#### Required task
Copy out word for word the lines of the data from the very first line through the line holding "click(1909, 330)", inclusive.

#### Word and element locating data
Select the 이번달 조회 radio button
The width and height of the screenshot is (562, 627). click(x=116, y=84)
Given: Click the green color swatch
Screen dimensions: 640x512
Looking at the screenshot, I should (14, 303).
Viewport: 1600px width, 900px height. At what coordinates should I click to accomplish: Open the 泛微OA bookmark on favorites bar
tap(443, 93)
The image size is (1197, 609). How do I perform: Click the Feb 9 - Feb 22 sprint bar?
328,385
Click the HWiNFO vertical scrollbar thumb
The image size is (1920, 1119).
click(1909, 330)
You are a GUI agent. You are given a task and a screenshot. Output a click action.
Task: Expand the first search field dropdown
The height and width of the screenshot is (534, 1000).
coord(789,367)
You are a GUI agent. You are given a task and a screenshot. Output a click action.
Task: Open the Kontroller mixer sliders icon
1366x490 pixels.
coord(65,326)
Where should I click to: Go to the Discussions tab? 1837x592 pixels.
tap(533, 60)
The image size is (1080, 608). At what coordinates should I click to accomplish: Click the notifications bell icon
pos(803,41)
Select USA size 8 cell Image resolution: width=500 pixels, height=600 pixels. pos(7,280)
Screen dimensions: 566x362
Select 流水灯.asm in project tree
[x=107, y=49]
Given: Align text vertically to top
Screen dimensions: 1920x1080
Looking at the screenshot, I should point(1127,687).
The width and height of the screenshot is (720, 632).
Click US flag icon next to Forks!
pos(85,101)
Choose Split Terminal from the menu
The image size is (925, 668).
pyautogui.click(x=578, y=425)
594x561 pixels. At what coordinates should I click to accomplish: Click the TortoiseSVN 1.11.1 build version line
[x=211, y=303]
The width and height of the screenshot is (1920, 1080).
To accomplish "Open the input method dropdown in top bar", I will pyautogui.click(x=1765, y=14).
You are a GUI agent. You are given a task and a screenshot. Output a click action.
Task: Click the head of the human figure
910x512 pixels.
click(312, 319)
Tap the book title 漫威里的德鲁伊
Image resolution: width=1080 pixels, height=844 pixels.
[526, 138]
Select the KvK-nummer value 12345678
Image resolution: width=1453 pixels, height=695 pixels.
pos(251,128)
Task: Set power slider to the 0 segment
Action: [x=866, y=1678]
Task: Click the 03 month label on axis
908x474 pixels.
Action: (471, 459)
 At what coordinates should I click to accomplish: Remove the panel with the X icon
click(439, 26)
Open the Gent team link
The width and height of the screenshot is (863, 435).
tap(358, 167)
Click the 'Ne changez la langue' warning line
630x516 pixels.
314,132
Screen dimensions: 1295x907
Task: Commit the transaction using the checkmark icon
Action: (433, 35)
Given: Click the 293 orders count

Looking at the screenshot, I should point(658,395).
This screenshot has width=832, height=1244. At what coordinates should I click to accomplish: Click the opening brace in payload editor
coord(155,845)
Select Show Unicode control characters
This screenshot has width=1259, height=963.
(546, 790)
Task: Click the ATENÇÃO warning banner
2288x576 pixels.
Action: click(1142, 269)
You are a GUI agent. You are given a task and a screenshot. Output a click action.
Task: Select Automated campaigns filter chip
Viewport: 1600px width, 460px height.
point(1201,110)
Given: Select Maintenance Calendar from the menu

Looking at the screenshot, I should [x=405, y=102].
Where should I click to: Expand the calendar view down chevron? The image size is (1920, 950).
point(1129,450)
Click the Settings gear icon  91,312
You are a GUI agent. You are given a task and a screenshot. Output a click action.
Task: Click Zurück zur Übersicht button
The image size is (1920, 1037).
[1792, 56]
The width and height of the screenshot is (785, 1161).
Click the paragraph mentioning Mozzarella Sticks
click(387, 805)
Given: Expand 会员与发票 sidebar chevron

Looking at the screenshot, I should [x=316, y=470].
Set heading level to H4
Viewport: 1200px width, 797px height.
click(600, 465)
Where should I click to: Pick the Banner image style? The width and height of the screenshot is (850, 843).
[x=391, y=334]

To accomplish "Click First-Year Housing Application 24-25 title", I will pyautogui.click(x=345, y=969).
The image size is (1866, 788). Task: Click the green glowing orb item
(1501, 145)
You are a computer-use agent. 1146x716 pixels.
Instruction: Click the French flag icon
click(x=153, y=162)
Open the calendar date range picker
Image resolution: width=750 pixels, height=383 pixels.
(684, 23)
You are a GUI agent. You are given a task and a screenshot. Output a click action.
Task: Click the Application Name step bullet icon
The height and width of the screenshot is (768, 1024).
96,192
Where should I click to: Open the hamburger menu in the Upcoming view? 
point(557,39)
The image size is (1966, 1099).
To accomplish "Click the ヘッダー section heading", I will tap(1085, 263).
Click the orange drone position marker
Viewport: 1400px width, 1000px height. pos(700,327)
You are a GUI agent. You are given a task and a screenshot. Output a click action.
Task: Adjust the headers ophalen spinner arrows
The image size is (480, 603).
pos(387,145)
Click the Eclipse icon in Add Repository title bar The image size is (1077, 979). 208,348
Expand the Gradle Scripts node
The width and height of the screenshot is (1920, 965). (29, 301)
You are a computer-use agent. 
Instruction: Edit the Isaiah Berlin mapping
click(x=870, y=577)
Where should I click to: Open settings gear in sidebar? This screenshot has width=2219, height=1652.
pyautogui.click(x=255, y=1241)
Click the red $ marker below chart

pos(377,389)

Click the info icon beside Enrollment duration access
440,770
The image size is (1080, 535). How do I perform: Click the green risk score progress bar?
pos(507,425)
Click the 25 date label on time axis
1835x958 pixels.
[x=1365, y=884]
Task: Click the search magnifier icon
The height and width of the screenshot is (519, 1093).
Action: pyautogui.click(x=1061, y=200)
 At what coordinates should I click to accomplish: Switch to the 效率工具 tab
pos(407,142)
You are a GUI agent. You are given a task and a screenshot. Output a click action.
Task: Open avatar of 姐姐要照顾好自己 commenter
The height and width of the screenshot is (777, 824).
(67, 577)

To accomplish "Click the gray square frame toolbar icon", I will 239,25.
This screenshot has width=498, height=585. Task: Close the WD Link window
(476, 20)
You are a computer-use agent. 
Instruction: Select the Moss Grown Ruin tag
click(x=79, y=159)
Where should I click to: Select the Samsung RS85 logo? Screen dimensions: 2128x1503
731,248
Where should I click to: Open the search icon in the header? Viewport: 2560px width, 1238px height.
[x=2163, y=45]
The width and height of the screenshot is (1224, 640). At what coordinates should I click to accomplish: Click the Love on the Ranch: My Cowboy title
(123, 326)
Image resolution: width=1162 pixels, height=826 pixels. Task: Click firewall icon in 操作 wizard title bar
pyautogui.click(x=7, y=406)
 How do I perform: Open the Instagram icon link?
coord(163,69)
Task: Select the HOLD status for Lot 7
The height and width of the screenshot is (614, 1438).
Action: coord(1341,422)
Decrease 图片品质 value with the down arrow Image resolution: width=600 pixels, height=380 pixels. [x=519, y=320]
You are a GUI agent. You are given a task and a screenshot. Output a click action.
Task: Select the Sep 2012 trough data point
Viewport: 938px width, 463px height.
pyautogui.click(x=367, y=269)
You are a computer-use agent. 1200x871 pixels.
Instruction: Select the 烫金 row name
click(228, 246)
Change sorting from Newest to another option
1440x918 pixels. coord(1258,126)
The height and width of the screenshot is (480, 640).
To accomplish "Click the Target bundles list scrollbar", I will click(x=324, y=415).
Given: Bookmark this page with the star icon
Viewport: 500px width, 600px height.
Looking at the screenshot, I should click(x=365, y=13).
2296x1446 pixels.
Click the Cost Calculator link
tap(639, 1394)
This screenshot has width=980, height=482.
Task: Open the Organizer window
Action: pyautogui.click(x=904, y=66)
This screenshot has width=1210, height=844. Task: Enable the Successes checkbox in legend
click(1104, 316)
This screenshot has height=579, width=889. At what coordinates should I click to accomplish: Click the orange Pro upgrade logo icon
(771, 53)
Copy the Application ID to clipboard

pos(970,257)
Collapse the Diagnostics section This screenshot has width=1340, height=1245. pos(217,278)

#### Written answer
Select the 이번달 조회 radio button
The width and height of the screenshot is (562, 627). click(x=116, y=84)
Given: Click the green color swatch
Screen dimensions: 640x512
Looking at the screenshot, I should (14, 303).
Viewport: 1600px width, 900px height. At what coordinates should I click to accomplish: Open the 泛微OA bookmark on favorites bar
tap(443, 93)
The image size is (1197, 609). How do I perform: Click the Feb 9 - Feb 22 sprint bar?
328,385
Click the HWiNFO vertical scrollbar thumb
The image size is (1920, 1119).
click(1909, 330)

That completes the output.